_Excerpt_
----
This is a hw assignment. The answer/output I want is correct. I just don't understand why. I want the output to be true if the power function matches the number I am checking against. I do get the answer true for these examples, but I don't understand how this recursive function is working.
In the else of this function, I am saying base * the function itself. what does that even represent? How can base * power(base, exponent - 1); even compute? Shouldn't it just run in a circle and then finally end?
console.log(power(2,4) === 16);
console.log(power(2,3) === 8);
console.log(power(2,2) === 4);
var power = function(base, exponent) {
if(exponent === 0) {
return 1;
}
else {
return base * power(base, exponent - 1);
}
};
The function power returns an integer, so when the function returns base * <some_integer> is a perfectly valid expression. The best way to trace these things is with a pen and paper:
call stack of power(2,4):
power(2, 4) = 2 * power(2, 3)
power(2, 3) = 2 * power(2, 2)
power(2, 2) = 2 * power(2, 1)
power(2, 1) = 2 * power(2, 0)
power(2, 0) = 1 <--base case
now all you have to do is substitute the values up the call stack
power(2, 4) = 2 * 8 = 16
power(2, 3) = 2 * 4 = 8
power(2, 2) = 2 * 2 = 4
power(2, 1) = 2 * 1 = 2
It might help to write the function using Javascript's syntactic sugar declaration style:
console.log(power(2,4) === 16);
console.log(power(2,3) === 8);
console.log(power(2,2) === 4);
function power(base, exponent) {
if(exponent === 0) {
return 1;
}
else {
return base * power(base, exponent - 1);
}
};
If you want, you can also add the line
console.log("power("+base+", "+exponent+")");
at the head of the function, to watch the recursive call sequence.
----
_Extracted information_
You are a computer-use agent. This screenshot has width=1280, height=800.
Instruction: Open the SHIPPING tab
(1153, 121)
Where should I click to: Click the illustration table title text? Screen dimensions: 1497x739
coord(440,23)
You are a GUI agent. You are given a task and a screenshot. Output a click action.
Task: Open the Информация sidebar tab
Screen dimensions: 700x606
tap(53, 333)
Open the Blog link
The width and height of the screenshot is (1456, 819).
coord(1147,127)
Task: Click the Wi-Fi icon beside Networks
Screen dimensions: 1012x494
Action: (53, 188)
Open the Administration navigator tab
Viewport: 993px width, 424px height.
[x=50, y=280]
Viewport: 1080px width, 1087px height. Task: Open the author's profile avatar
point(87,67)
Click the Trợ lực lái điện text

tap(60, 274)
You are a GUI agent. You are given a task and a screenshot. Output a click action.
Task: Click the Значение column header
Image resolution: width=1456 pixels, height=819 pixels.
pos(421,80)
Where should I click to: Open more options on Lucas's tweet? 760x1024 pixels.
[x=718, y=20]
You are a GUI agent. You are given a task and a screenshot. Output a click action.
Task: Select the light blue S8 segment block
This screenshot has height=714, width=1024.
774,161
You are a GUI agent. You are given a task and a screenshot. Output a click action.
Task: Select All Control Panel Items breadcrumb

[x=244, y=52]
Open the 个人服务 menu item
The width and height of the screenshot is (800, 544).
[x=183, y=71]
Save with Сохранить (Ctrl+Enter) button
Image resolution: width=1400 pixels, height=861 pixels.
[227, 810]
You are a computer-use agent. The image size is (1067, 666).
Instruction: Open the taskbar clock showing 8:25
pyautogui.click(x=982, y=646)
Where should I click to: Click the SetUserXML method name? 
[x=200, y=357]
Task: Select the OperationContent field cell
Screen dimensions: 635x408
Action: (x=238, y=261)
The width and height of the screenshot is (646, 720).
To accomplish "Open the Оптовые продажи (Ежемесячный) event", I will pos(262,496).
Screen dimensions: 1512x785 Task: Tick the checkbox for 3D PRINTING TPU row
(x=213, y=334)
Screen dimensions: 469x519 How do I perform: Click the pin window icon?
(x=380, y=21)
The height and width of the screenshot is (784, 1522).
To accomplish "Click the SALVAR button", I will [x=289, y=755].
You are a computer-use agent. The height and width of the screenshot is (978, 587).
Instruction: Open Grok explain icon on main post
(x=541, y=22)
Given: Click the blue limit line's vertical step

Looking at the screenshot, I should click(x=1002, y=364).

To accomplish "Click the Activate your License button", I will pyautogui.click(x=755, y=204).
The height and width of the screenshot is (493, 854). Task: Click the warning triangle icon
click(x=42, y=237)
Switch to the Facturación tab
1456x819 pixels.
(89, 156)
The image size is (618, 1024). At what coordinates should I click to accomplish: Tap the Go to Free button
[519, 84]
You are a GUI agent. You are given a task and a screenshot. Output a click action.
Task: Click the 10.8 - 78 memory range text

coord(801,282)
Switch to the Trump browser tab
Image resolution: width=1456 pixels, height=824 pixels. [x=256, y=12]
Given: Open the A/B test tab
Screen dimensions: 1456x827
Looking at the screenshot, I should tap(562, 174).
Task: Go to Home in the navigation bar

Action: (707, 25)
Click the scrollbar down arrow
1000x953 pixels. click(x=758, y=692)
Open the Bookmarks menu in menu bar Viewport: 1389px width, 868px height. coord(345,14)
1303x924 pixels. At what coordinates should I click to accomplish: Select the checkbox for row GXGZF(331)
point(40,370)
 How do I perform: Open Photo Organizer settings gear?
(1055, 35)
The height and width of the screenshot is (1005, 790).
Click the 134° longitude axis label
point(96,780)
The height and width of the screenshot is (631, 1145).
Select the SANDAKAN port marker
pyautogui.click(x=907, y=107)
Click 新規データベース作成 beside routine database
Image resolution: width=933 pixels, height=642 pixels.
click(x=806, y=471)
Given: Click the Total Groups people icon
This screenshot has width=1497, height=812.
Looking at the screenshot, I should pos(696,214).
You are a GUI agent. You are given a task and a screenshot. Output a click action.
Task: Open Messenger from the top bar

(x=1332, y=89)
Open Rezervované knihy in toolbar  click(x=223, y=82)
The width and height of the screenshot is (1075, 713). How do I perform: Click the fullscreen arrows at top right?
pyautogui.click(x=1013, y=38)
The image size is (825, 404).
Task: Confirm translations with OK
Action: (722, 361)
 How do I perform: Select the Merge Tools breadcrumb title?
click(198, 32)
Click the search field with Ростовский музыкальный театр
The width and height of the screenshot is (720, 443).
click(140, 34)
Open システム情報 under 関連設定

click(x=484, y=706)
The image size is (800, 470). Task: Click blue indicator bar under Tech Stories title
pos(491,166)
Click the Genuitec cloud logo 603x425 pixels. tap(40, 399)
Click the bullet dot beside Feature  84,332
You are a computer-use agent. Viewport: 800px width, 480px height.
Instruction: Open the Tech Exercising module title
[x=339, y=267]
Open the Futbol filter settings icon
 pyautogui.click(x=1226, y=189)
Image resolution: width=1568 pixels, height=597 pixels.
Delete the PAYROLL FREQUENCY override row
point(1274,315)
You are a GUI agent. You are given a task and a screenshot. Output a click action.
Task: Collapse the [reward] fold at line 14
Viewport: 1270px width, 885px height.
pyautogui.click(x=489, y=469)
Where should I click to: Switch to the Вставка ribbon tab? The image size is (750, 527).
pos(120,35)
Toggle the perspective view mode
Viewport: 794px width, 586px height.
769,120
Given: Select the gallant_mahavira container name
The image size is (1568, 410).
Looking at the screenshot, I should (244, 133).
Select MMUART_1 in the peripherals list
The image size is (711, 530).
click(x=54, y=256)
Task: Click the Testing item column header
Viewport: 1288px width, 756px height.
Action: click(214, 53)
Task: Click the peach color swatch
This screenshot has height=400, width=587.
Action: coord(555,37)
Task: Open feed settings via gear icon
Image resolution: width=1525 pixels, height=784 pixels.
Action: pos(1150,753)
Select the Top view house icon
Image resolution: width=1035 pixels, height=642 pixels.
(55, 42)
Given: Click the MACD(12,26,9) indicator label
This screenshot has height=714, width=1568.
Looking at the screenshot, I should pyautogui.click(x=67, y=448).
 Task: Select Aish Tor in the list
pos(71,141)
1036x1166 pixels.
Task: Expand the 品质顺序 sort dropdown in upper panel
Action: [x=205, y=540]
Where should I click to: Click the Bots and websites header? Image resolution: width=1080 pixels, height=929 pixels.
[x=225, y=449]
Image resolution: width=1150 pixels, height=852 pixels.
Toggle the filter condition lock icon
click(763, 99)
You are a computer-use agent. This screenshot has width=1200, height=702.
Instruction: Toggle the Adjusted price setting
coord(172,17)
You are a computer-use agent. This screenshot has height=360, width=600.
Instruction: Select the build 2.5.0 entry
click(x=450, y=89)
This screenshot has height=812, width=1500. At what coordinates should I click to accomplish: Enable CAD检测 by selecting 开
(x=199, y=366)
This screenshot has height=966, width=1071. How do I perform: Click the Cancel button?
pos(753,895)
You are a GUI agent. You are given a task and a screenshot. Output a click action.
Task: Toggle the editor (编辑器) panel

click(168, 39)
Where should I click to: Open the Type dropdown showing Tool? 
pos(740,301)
----
_Goal_
Answer these about the thread on the recursive power function:
1. What value does power(2, 0) give in the traced call stack?
2. What does the reply call the best way to trace these things?
3. What line does the thread say you can add at the head of the function to watch the recursive call sequence?
The entries aren't needed for this.

_The answer_
1. 1
2. With a pen and paper.
3. console.log("power("+base+", "+exponent+")");